Ford settlement may well rule out a strike at General Motors, too

The new labor contract at Ford may not be so hard for General Motors to swallow after all. By an overwhelming margin, workers at the Ford Motor Company have apparently ratified their contract, a settlement the chairman of General Motors Corporation now says he may be ready to accept, averting a long-expected strike at the nation's largest carmaker.

With the votes counted at all but a few United Automobile Workers locals, the new Ford contract was reported winning by about a 2-to-1 margin.

Union leaders had predicted that the settlement would win strong support. The package promises to provide Ford's 104,000 hourly employees with a pay increase, along with expanded job and wage security guarantees.

The Ford settlement is also expected to serve as a pattern for negotiations at GM. Though its contract expired Sept. 14, the same day as Ford's, talks there were put on hold until a new Ford contract could be negotiated and ratified. The GM talks will now intensify, and a strike deadline may be set for mid-October.

Many observers predicted a long strike at GM, noting that while the union wants the automaker to guarantee the jobs of all 370,000 of its UAW-represented employees, GM is in the midst of closing more than a dozen assembly and component facilities, a project that could ultimately cost more than 30,000 jobs.

And company officials have strongly suggested that more cutbacks are in the offing, particularly if their new contract does not allow GM's many money-losing parts plants to become more competitive.

In early September, General Motors chairman Roger Smith said he did not see how his company could accept any settlement reached at Ford.

Now, however, while he says a new contract must still help GM become more competitive, Mr. Smith appears more willing to use the Ford settlement as a pattern.

``I am hopeful and I am optimistic,'' Smith said Monday. ``I'm hopeful that we can reach an agreement without a strike, and I'm optimistic that we can use the Ford contract as a springboard to adapt it to the differences between Ford and General Motors.''

One factor that may have softened Smith's stand on the Ford contract is a clause that allows GM's rival to lay off workers - despite the job guarantee provisions - in the event of a severe sales slump. GM's sales are off sharply this year, with its market share down about 5 percent from the levels of late-summer 1986.

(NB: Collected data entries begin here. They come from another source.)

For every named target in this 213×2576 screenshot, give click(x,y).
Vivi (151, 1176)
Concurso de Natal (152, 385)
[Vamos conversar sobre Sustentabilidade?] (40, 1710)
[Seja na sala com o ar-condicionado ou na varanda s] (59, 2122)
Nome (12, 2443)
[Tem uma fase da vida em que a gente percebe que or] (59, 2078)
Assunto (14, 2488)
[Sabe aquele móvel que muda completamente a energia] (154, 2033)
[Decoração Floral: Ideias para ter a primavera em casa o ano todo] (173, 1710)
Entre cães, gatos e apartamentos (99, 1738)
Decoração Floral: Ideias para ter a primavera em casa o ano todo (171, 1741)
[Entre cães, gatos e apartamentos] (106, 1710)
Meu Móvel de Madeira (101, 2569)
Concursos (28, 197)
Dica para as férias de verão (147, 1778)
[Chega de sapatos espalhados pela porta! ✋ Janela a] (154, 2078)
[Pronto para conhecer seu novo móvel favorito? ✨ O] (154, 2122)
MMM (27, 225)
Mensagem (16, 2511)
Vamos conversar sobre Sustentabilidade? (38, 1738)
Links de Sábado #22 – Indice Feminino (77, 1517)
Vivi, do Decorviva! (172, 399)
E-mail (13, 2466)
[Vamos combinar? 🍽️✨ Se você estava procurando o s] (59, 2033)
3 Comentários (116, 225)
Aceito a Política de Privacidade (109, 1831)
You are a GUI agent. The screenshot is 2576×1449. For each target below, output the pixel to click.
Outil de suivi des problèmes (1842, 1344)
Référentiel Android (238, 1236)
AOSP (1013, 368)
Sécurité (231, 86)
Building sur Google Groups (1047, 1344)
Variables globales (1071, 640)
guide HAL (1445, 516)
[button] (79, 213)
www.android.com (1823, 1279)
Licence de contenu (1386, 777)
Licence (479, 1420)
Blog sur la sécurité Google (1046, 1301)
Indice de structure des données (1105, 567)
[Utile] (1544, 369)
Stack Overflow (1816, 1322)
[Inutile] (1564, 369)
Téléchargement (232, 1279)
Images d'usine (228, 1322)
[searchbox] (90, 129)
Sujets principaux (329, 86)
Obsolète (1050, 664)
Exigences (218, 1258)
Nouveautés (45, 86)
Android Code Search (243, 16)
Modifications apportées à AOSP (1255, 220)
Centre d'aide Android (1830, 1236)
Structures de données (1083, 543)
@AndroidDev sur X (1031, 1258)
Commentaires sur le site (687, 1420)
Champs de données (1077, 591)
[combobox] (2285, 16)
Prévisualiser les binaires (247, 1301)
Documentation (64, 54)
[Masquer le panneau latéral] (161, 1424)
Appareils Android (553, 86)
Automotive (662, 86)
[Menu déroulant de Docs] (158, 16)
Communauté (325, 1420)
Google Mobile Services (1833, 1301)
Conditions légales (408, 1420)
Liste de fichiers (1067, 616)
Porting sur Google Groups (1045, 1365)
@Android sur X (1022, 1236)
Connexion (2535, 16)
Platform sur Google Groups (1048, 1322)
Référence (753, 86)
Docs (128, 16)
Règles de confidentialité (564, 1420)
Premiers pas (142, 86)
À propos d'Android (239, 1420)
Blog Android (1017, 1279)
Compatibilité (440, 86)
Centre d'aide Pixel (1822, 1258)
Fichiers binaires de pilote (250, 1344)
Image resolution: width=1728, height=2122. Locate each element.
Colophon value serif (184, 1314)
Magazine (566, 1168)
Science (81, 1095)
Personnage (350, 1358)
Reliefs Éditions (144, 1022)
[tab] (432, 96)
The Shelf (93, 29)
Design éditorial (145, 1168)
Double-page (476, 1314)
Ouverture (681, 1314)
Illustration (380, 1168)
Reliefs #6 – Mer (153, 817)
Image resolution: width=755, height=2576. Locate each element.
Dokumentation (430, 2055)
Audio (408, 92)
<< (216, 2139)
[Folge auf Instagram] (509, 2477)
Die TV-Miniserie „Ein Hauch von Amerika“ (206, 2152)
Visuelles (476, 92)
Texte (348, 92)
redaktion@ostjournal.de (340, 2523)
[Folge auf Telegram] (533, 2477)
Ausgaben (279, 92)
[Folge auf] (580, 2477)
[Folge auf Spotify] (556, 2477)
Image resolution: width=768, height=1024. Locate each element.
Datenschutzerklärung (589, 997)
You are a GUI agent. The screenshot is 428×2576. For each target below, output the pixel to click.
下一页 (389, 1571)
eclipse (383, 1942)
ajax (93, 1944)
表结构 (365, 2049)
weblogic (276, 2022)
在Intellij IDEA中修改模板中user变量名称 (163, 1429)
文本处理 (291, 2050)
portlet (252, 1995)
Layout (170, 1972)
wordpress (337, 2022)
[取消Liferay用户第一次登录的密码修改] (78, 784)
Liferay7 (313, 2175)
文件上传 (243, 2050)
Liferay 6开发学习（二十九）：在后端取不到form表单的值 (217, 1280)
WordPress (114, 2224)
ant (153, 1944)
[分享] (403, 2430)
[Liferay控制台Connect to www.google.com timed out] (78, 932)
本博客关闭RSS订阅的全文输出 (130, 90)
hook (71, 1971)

Also, the UAW has agreed that Ford can go ahead with two previously scheduled plant closings.

With similar loopholes, Smith hinted that GM might also be willing to ``guarantee'' UAW jobs, though he stressed his belief that ``if we're not world-class competitive, no matter what anybody writes on a piece of paper those jobs can't be guaranteed.''

Smith's comments did not entirely rule out the possibility of a confrontation, as he said GM may still seek a two-tier wage structure - where component plant workers would earn less than their assembly plant counterparts. The UAW has long and solidly opposed two-tier wage systems.

Still, many analysts appear to be re-thinking the prospects of a strike at General Motors. Harley Shaiken, a labor professor at the University of California at San Diego, says that now that he has had a chance to examine it closely, the Ford contract is ``a very promising [pattern] for General Motors ... a contract basically tailored for GM but negotiated at Ford.''

While the UAW boasts that the Ford agreement protects the jobs of all 104,000 hourly workers, Mr. Shaiken says that isn't necessarily the case. In a deep recession, Ford can make as many layoffs as it feels necessary, and even in less severe cases there are ways it can cut its work force.

``This isn't so much job security as it is controlled attrition,'' Shaiken says. ``The company is slowly reducing the work force at half the rate of attrition, which is relatively high in the auto industry. GM gets an added bonus, because its attrition rate is almost twice Ford's.''

On average, Shaiken notes, 3 percent of Ford's workers leave the company each year because of retirement, death, or other reasons, while GM's attrition rate is 5 percent. ``You can see how they could sign something akin to Ford and still pretty much be able'' to make the cuts already planned, he says.